On 19 November 2025, Australia’s Pharmaceutical Benefits Advisory Committee (PBAC) published its March 2026 agenda, at which the following biosimilars will be considered for reimbursement:
- Amgen’s Amgevita® (adalimumab) in 20mg/0.2ml and 40mg/0.4ml pre-filled syringe (PFS), and 40mg/0.4ml and 80mg/0.8ml pre-filled pen (PFP);
- Celltrion’s Yuflyma® (adalimumab) in 20mg/0.2ml PFS;
- Celltrion’s Omlyclo® (omalizumab) in 75mg/0.5ml and 150mg/1ml PFP; and
- Sandoz’s Ardelya® (ustekinumab) in 45mg/0.5ml and 90mg/1ml PFS.
Amgen received TGA approval for its high-concentration Amgevita® formulations (referencing AbbVie’s Humira® (adalimumab)) in September 2025. In September 2024, Celltrion’s Yuflyma® was TGA approved in 20mg/0.2ml PFS. Yuflyma® has previously been approved in Australia in 40mg/0.4ml (March 2022) and 80mg/0.8ml (June 2023) forms and was PBS-listed in March 2023 (40mg/0.4ml).
In addition to Celltrion’s Yuflyma® and Amgen’s Amgevita®, there are a number of other high-concentration adalimumab biosimilars approved in Australia, including Alvotech/Cipla’s Ciptunex®/Adalicip® (September 2022), Samsung Bioepis’ Hadlima® (February 2023) and Sandoz’s Hyrimoz® (May 2024).
In September 2025, Celltrion announced the Australian launch of Omlyclo®, biosimilar to Novartis’ Xolair® (omalizumab).
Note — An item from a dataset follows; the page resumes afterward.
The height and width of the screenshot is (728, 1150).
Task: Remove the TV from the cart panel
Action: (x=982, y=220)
Omlyclo® is currently the only omalizumab biosimilar approved in Australia, having first been approved in PFS presentations in November 2024 and PBS-listed on 1 August 2025. The PFP formulations which will be considered by PBAC in March 2026 were approved in August 2025.
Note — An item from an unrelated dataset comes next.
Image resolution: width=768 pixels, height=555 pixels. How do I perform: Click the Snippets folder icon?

Sandoz’s Ardelya®, biosimilar to J&J/Janssen’s Stelara® (ustekinumab), will be considered by PBAC at its March 2026 meeting, although it has not yet received marketing approval in Australia. While Amgen’s Wezlana® was the first ustekinumab biosimilar recommended for PBS-listing in March 2024, Amgen is no longer proceeding with that listing. As a result, Celltrion’s Steqeyma® was the first ustekinumab biosimilar to be PBS-listed on 1 August 2025. Samsung Bioepis’ Epyztek® (ustekinumab) was recommended for PBS-listing at PBAC’s March 2025 meeting, but the current status of the application is recorded as “inactive”.